Record set:
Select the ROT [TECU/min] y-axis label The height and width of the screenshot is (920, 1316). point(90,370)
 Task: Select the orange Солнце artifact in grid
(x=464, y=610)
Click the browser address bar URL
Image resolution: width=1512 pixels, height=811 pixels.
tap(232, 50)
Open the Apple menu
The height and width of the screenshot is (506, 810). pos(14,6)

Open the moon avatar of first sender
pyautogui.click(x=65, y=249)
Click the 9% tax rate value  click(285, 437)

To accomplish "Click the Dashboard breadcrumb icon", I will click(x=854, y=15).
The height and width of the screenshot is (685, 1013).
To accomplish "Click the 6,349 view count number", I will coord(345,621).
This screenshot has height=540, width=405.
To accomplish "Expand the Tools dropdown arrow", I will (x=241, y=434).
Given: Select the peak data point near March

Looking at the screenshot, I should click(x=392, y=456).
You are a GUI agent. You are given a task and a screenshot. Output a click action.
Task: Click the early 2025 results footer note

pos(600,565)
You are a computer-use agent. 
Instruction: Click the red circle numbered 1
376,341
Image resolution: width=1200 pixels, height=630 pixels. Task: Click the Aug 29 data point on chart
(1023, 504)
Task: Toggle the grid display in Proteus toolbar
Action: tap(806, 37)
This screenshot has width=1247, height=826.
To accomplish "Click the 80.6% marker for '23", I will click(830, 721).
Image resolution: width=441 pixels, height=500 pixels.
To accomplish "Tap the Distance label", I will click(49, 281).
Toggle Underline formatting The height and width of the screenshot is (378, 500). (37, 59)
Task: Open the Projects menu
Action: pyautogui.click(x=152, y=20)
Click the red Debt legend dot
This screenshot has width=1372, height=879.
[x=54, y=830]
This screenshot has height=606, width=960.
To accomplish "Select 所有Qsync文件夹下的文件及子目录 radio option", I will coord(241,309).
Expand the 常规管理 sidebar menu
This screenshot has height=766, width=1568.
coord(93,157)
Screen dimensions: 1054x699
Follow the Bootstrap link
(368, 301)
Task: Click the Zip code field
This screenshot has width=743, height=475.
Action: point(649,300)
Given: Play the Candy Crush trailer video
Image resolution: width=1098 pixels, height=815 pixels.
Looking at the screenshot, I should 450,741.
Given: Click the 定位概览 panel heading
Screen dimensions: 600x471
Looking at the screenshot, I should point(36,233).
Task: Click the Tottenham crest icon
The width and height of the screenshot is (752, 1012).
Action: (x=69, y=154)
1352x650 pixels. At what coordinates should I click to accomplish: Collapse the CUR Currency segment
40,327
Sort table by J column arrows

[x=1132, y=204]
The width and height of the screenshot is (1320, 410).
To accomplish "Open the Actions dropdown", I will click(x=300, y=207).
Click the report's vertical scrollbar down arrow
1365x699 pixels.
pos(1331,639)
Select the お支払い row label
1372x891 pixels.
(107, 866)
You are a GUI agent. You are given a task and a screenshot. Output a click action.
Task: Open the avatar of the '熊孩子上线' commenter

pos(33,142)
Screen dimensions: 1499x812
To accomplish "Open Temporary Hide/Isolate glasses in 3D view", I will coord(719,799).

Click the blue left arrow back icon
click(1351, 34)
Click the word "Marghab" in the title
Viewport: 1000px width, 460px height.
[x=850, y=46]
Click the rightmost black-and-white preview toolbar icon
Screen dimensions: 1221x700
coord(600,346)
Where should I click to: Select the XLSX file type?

Task requirements:
Report every line in the data that holds "dropdown", copying each one.

Written reply:
To accomplish "Expand the Tools dropdown arrow", I will (x=241, y=434).
To accomplish "Open the Actions dropdown", I will click(x=300, y=207).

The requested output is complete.